PROBLEM DETAILS: Please return every item below word for word, leaving out the pictures.

##### INPUT MATERIAL #####

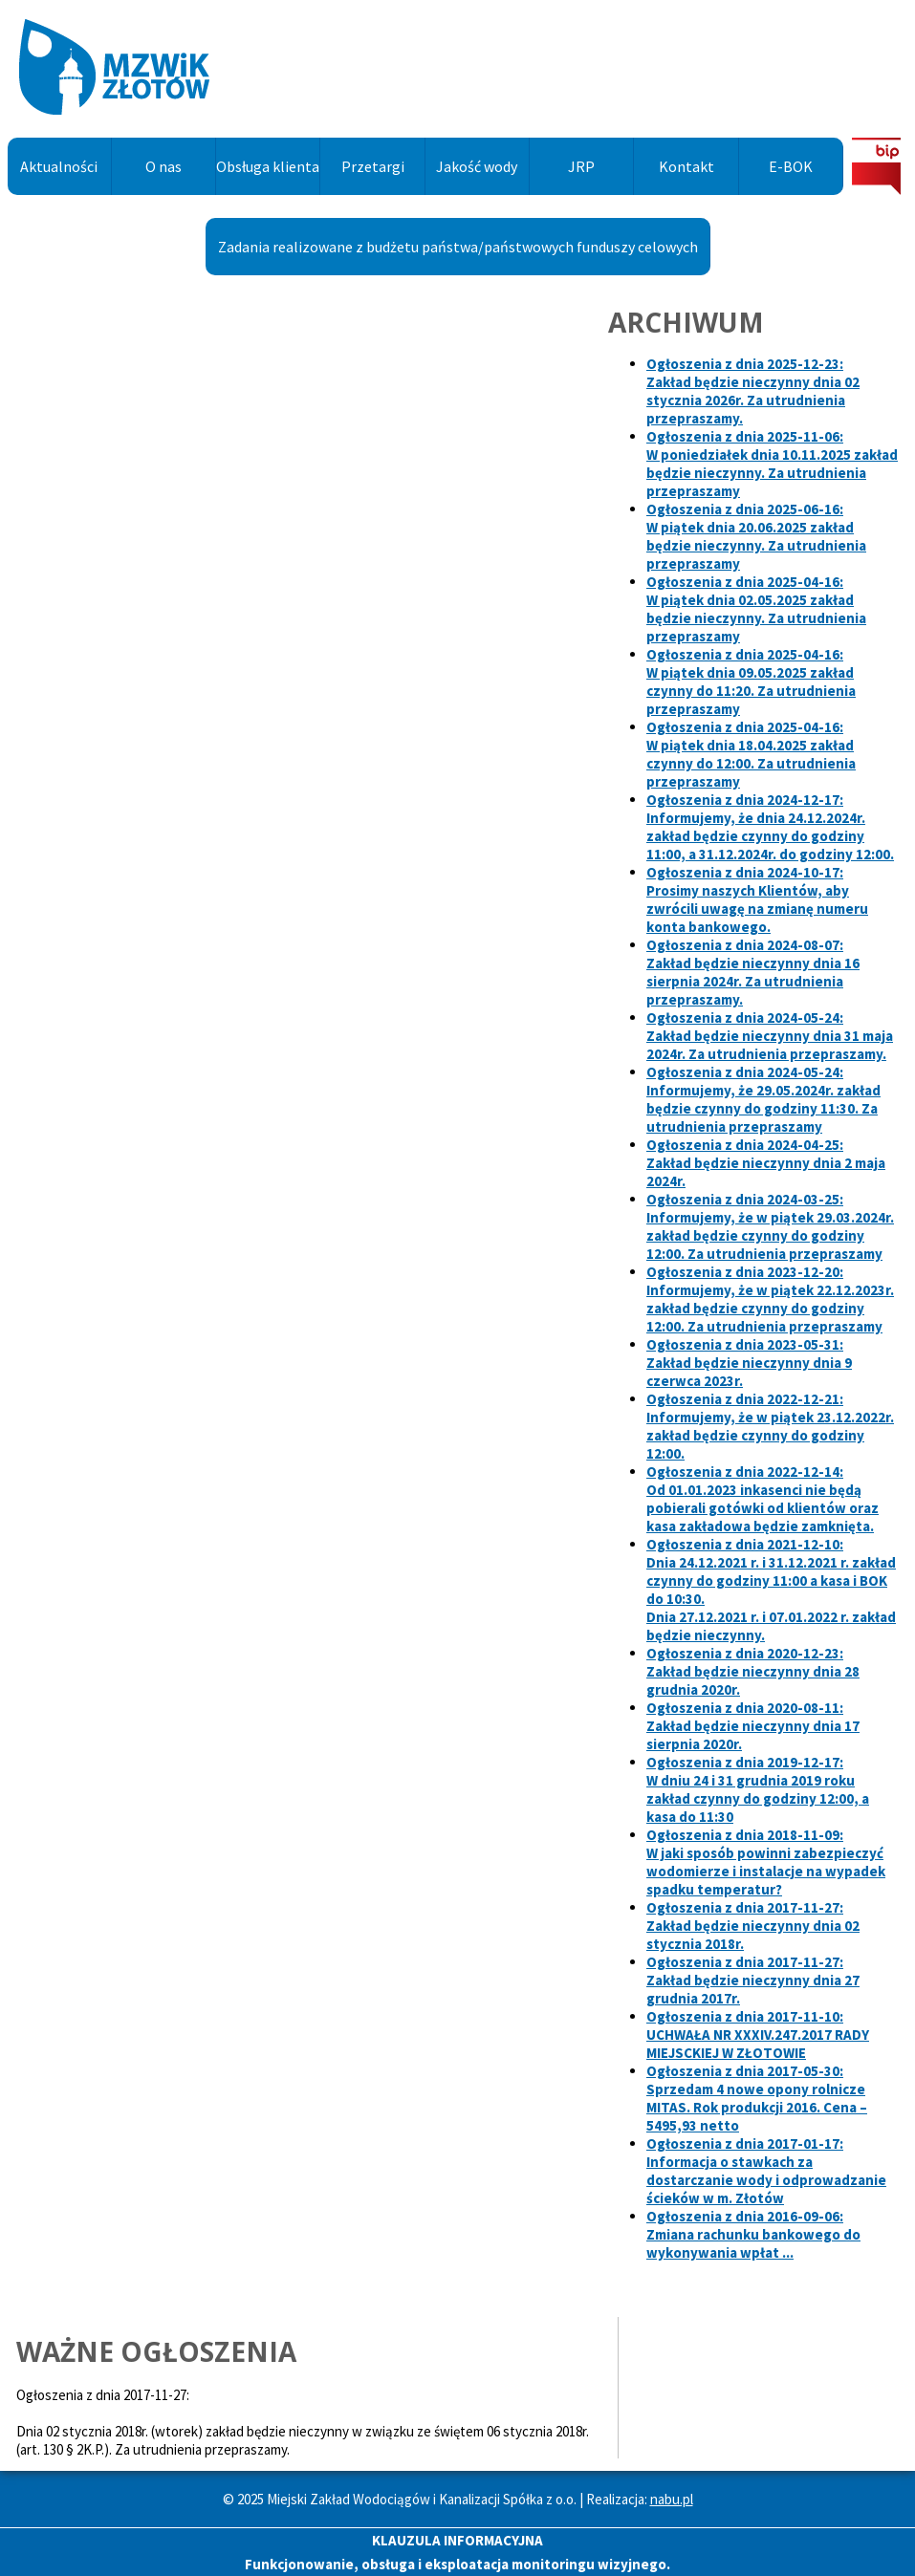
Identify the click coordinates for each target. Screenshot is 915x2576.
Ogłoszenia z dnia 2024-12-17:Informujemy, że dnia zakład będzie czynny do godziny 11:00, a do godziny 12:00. (770, 826)
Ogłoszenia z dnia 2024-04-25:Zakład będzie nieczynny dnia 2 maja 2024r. (765, 1163)
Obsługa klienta (267, 166)
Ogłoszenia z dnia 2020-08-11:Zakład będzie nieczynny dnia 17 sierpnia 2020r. (753, 1726)
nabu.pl (671, 2499)
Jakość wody (476, 166)
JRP (581, 166)
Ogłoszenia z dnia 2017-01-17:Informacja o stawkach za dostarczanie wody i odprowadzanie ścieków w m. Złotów (766, 2170)
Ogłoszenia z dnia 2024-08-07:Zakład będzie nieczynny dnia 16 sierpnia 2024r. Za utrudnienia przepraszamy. (753, 972)
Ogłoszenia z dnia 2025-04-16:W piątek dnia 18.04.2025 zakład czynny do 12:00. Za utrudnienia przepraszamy (751, 754)
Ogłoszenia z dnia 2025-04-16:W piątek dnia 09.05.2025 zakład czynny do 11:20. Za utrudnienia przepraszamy (751, 681)
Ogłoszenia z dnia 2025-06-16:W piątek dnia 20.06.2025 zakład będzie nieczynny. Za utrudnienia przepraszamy (756, 536)
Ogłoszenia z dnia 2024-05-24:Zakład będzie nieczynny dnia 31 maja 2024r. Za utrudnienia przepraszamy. (769, 1035)
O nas (163, 166)
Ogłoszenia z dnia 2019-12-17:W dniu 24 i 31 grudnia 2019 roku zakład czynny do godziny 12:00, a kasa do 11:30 (757, 1789)
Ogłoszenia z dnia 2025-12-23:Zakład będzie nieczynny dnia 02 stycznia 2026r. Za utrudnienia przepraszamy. (753, 391)
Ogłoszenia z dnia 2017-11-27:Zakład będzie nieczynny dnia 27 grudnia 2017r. (753, 1980)
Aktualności (59, 166)
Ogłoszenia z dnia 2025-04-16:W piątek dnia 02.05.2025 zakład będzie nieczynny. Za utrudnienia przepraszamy (756, 609)
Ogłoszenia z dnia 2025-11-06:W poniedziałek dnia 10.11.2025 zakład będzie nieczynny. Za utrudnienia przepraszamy (772, 463)
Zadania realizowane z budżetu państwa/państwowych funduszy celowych (458, 246)
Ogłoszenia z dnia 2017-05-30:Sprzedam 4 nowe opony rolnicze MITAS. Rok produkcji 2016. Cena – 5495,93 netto (756, 2098)
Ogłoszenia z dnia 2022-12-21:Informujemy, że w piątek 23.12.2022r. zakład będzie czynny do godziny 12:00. (770, 1426)
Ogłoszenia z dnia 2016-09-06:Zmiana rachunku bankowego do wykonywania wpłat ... (753, 2234)
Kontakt (686, 166)
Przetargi (372, 166)
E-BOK (791, 166)
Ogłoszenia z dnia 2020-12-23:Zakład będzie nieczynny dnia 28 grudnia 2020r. (753, 1671)
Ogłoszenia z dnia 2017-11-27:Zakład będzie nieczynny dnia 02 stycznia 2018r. (753, 1925)
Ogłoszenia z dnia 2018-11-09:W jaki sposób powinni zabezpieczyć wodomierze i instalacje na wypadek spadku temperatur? (765, 1862)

#####

THE RESPONSE:
Identify the click coordinates for each target. Screenshot is 915x2576.
Ogłoszenia z dnia 2024-12-17:Informujemy, że dnia zakład będzie czynny do godziny 11:00, a do godziny 12:00. (770, 826)
Ogłoszenia z dnia 2024-04-25:Zakład będzie nieczynny dnia 2 maja 2024r. (765, 1163)
Obsługa klienta (267, 166)
Ogłoszenia z dnia 2020-08-11:Zakład będzie nieczynny dnia 17 sierpnia 2020r. (753, 1726)
nabu.pl (671, 2499)
Jakość wody (476, 166)
JRP (581, 166)
Ogłoszenia z dnia 2017-01-17:Informacja o stawkach za dostarczanie wody i odprowadzanie ścieków w m. Złotów (766, 2170)
Ogłoszenia z dnia 2024-08-07:Zakład będzie nieczynny dnia 16 sierpnia 2024r. Za utrudnienia przepraszamy. (753, 972)
Ogłoszenia z dnia 2025-04-16:W piątek dnia 18.04.2025 zakład czynny do 12:00. Za utrudnienia przepraszamy (751, 754)
Ogłoszenia z dnia 2025-04-16:W piątek dnia 09.05.2025 zakład czynny do 11:20. Za utrudnienia przepraszamy (751, 681)
Ogłoszenia z dnia 2025-06-16:W piątek dnia 20.06.2025 zakład będzie nieczynny. Za utrudnienia przepraszamy (756, 536)
Ogłoszenia z dnia 2024-05-24:Zakład będzie nieczynny dnia 31 maja 2024r. Za utrudnienia przepraszamy. (769, 1035)
O nas (163, 166)
Ogłoszenia z dnia 2019-12-17:W dniu 24 i 31 grudnia 2019 roku zakład czynny do godziny 12:00, a kasa do 11:30 (757, 1789)
Ogłoszenia z dnia 2025-12-23:Zakład będzie nieczynny dnia 02 stycznia 2026r. Za utrudnienia przepraszamy. (753, 391)
Ogłoszenia z dnia 2017-11-27:Zakład będzie nieczynny dnia 27 grudnia 2017r. (753, 1980)
Aktualności (59, 166)
Ogłoszenia z dnia 2025-04-16:W piątek dnia 02.05.2025 zakład będzie nieczynny. Za utrudnienia przepraszamy (756, 609)
Ogłoszenia z dnia 2025-11-06:W poniedziałek dnia 10.11.2025 zakład będzie nieczynny. Za utrudnienia przepraszamy (772, 463)
Zadania realizowane z budżetu państwa/państwowych funduszy celowych (458, 246)
Ogłoszenia z dnia 2017-05-30:Sprzedam 4 nowe opony rolnicze MITAS. Rok produkcji 2016. Cena – 5495,93 netto (756, 2098)
Ogłoszenia z dnia 2022-12-21:Informujemy, że w piątek 23.12.2022r. zakład będzie czynny do godziny 12:00. (770, 1426)
Ogłoszenia z dnia 2016-09-06:Zmiana rachunku bankowego do wykonywania wpłat ... (753, 2234)
Kontakt (686, 166)
Przetargi (372, 166)
E-BOK (791, 166)
Ogłoszenia z dnia 2020-12-23:Zakład będzie nieczynny dnia 28 grudnia 2020r. (753, 1671)
Ogłoszenia z dnia 2017-11-27:Zakład będzie nieczynny dnia 02 stycznia 2018r. (753, 1925)
Ogłoszenia z dnia 2018-11-09:W jaki sposób powinni zabezpieczyć wodomierze i instalacje na wypadek spadku temperatur? (765, 1862)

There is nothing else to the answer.